> **BRANO PROPOSTO**
################

Un notabile
di Salvatore Paolo Garufi Tanteri
I
Ippolito Luigi De Cristofaro (Scordia, 23 giugno 1884 – Catania, 25 febbraio 1963) è stato un politico italiano.
Barone, nipote del senatore Ippolito De Cristofaro. Laureato in giurisprudenza, intraprese la carriera diplomatica.
Vicino al conterraneo Luigi Sturzo, fu tra i fondatori del Partito Popolare Italiano (1919).[1] Nel 1919 fu eletto deputato del Regno, e riconfermato nel 1921 alla Camera, fino al 1924.
Aderì al fascismo solo nel 1934, senza incarichi di rilievo. Dopo la seconda guerra mondiale divenne dirigente della Democrazia Cristiana, vicino alle posizioni di Mario Scelba
II
Con la mentalità dnella periferica Scordia, come ci racconta Nello Musumeci, operò don Ippolito De Cristofaro (Scordia, 1884 – 1963). Egli, infatti, poté diventare il padre-padrone di un bel pezzo di Sicilia, senza essere mai stato eletto Sindaco.
Come si vede, il suo esempio è qualcosa di più serio di una biografia locale. James Joyce, forse, l’avrebbe chiamato un’epifania, cioè il manifestarsi di un motore occulto della storia che si studia – quando si studia – sui testi scolastici.
La statura culturale del personaggio, fra l’altro, giustifica tante dotte citazioni. Infatti, don Ippolito De Cristofaro – anche se confidenzialmente veniva chiamato don Popò – nacque a Scordia, in provincia di Catania, il 25 giugno del 1884 in una famiglia che già conteneva per intero una sicilianissima impassibilità di fronte al mutare delle ideologie politiche. Sotto il Re Borbone, i De Cristofaro erano imparentati con uomini d’ordine per antonomasia, quali i Majorana Cocuzzella della vicina Militello.
Così, per esempio, avevano potuto godere della speciale protezione del terribile ministro Del Carretto, sceso in Sicilia a reprimere i disordini scoppiati per il colera, a Scordia, fomentati proprio da un rampollo liberale di quella stessa famiglia (cfr. Umberto Amore, in “Militello-Notizie”, rivista del Comune, diretta da Rosario Talio).

################

> **MATERIALE FORNITO**
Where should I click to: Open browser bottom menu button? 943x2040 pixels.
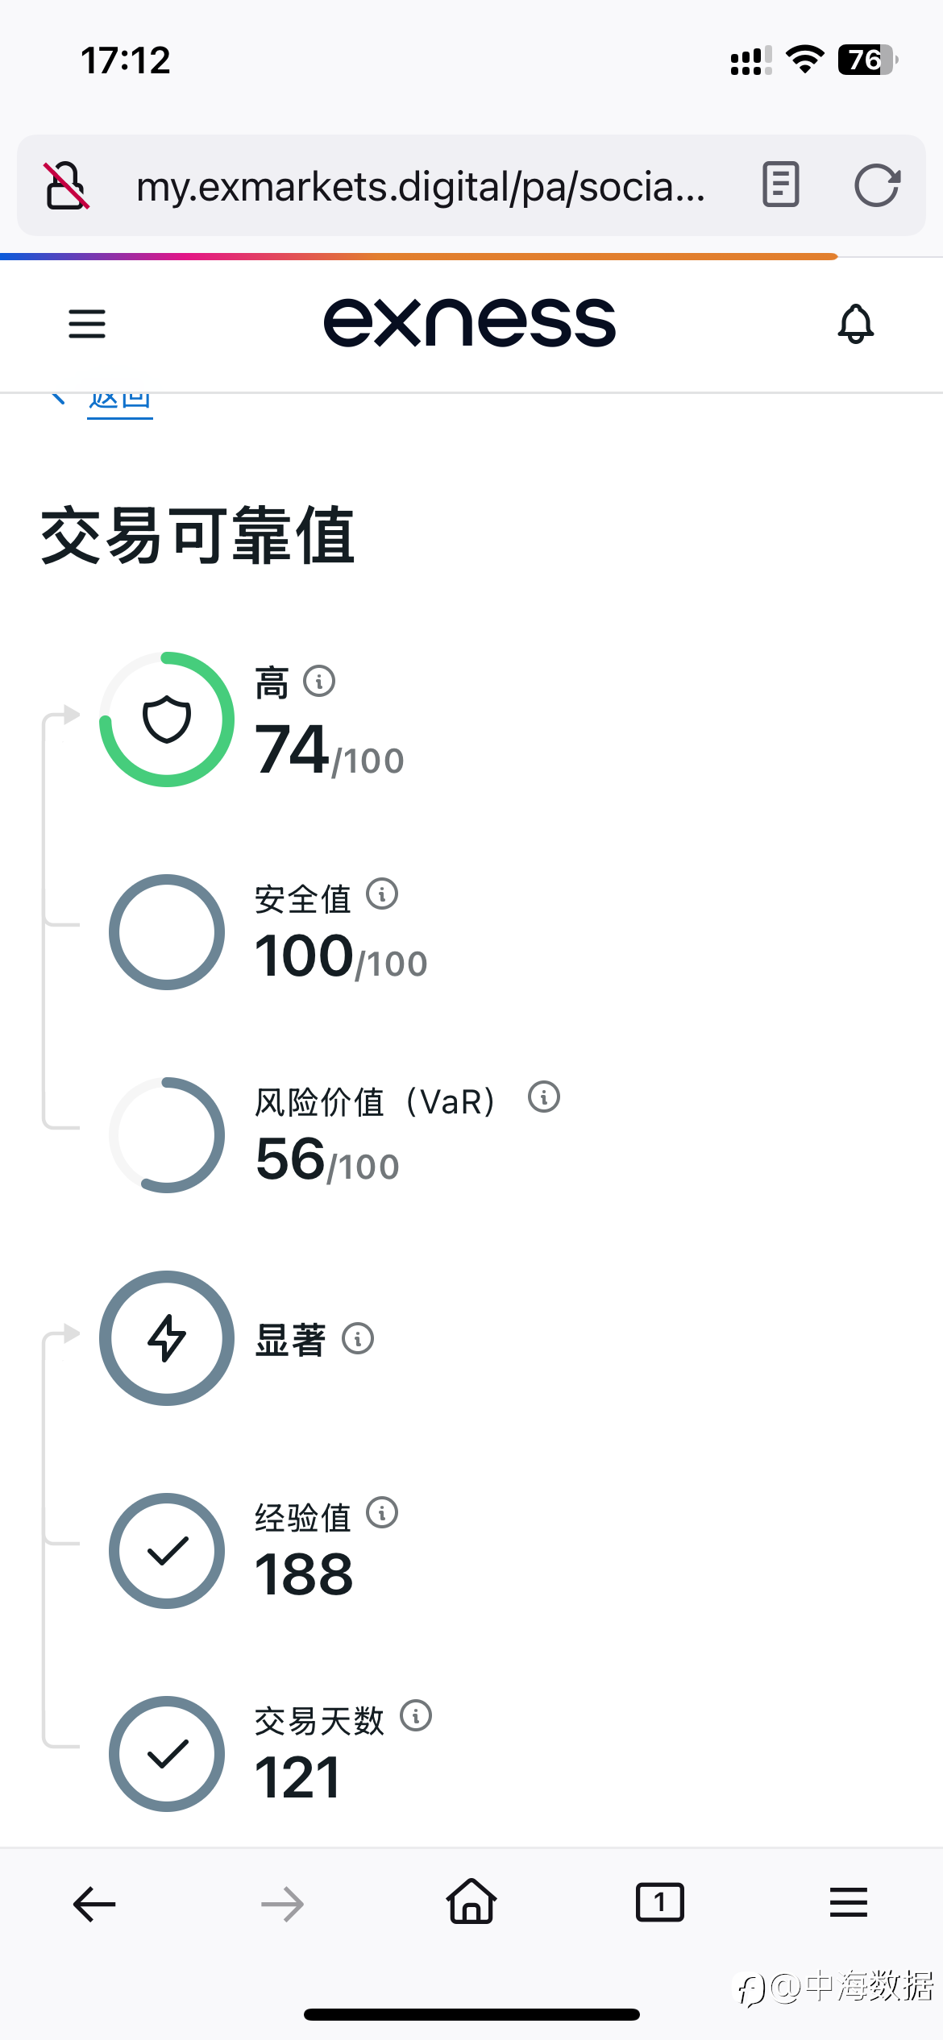[x=849, y=1903]
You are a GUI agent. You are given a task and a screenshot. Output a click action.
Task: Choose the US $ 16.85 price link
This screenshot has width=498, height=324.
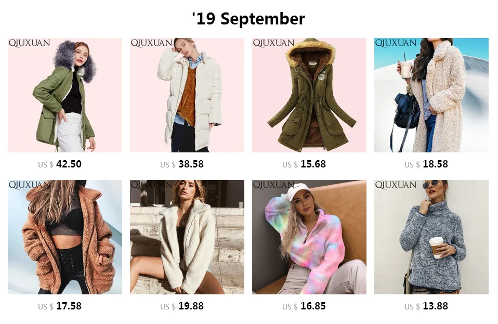(304, 306)
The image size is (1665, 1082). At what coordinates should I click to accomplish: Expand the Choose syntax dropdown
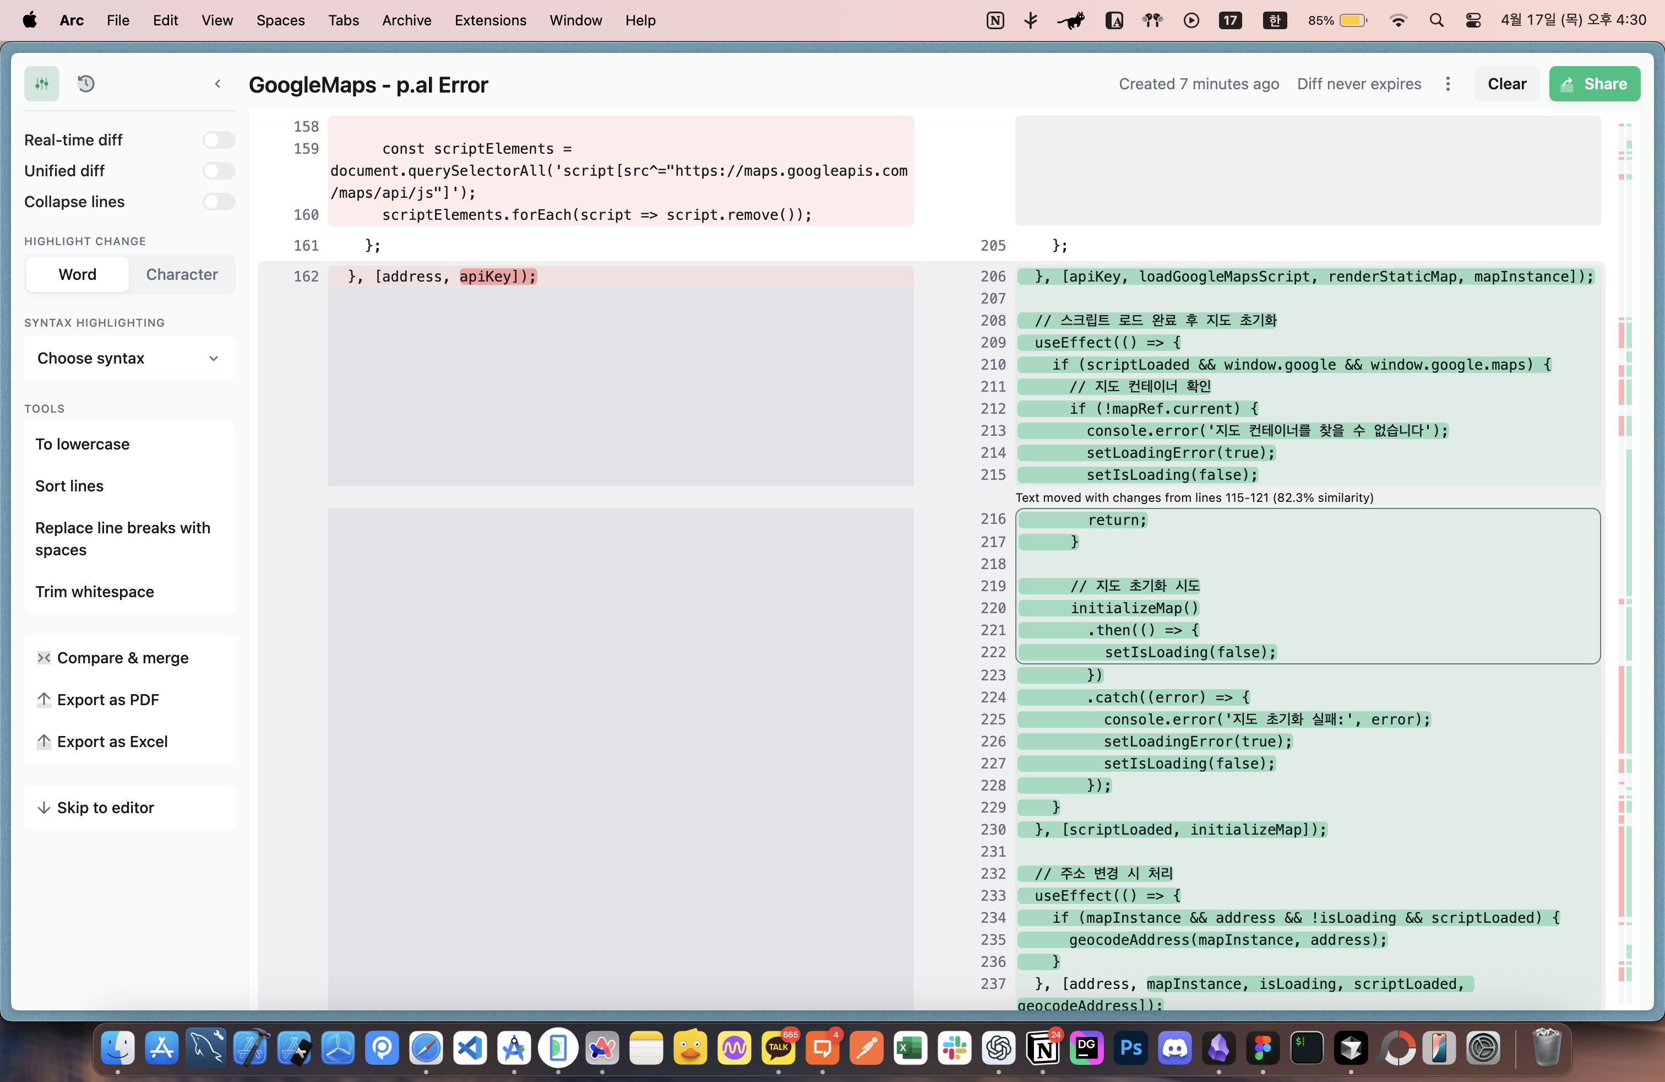coord(129,358)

################

> **LE TUE ISTRUZIONI**
Rispondi per favore a queste domande sul brano dedicato a Ippolito De Cristofaro:
1. In quale anno fu tra i fondatori del Partito Popolare Italiano?
2. Con quale nome veniva chiamato confidenzialmente?
3. Quale ministro era sceso in Sicilia a reprimere i disordini scoppiati per il colera?

> **RISULTATO DELL'ESERCIZIO**
1. Nel 1919.
2. Don Popò.
3. Il ministro Del Carretto.